Nach der Eroberung von Sirte und dem Tod von Gaddafi wird der Übergangsrat die Befreiung ganz Libyens verkünden. Nun, wo der Krieg beendet ist, schlägt die Stunde der Politik. Und man darf sich auf harte Auseinandersetzungen gefasst machen. Das Interregnum des Übergangsrats geht zu Ende. Vor allem die Islamisten, deren Truppen bei der Eroberung von Tripolis führend waren, werden Machtposition in einer neuen Regierung fordern. Und ob sich die Wendehälse halten können, die in der Führung des Übergangsrats die wichtigsten Positionen einnehmen, ist mehr als fraglich.

Völlig ungewiss ist, welche Rolle die Stämme spielen werden. Unter König Idris, der 1969 von Gaddafi gestürzt wurde, hatten sie verbriefte Rechte. Gaddafi hatte sie zunächst entmachtet, später aber seine eigene Macht gerade auf Stämme aufgebaut. Er hat auch immer wieder Stämme gegeneinander ausgespielt, die einen – vor allem jene im Osten –  vernachlässigt, andere – vor allem seinen eigenen – bevorzugt, Möglicherweise wird man in einer Übergangsphase auf Stammesinteressen eine gewisse Rücksicht nehmen, um das Land wirklich zu befrieden. A la  longue stehen sie einer Demokratisierung entgegen.

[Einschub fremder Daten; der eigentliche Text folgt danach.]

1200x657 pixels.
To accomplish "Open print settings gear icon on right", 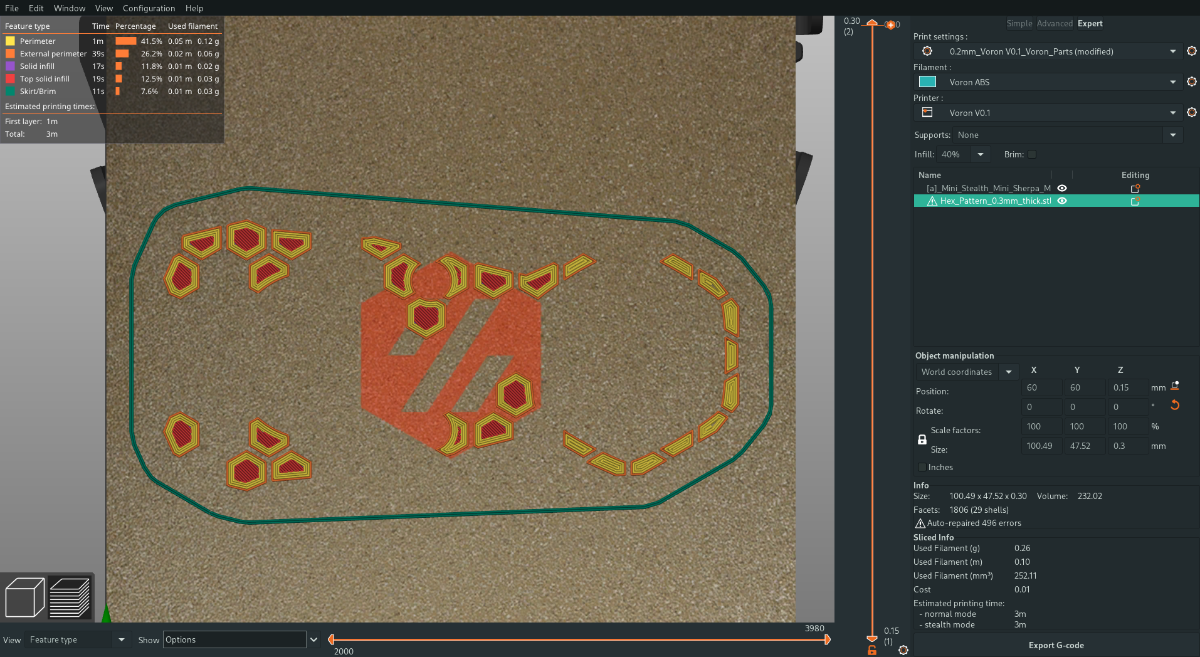I will (x=1192, y=51).
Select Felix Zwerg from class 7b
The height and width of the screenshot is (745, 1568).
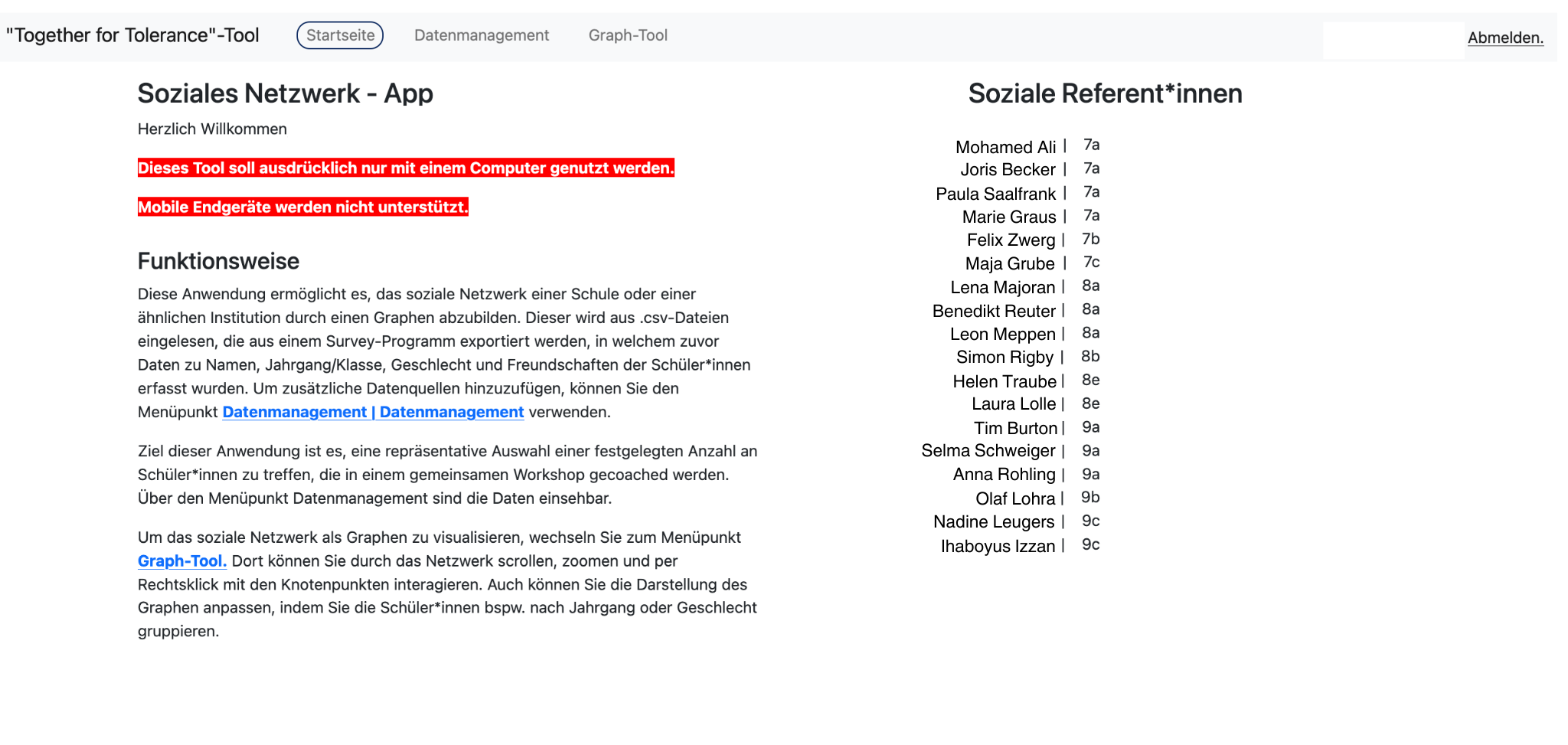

Libyen steht vor riesigen Problemen. Das Land ist zerstört, nicht so sehr militärisch, sondern vor allem politisch und kulturell. Es gibt keine politischen Strukturen und noch keine öffentliche Debatte über die Zukunft. Es gibt von der jahrelangen totalitären Diktatur vernebelte Gehirne und ein Bedürfnis nach Rache. Es ist ein Herrschaftssystem zerbrochen, in dem der nationale Reichtum nach Regeln der Vetternwirtschaft verteilt und der Zugang zu Pfründen durch Loyalitäten erkauft wurde. Libyen ist das reichste Land Afrikas. Das birgt Gefahren und bietet Chancen. Wird das Öl, das schon bald wieder so reichlich wie früher durch die Pipelines fließen wird, zu Verteilungskämpfen und damit zu politischen und tribalen Auseinandersetzungen führen oder wird es den Aufbau einer Demokratie, die der wirtschaftlichen Absicherung bedarf, erleichtern? Gaddafi ist tot. Die Leute werden es feiern. Danach kommt die Mühe der Ebene.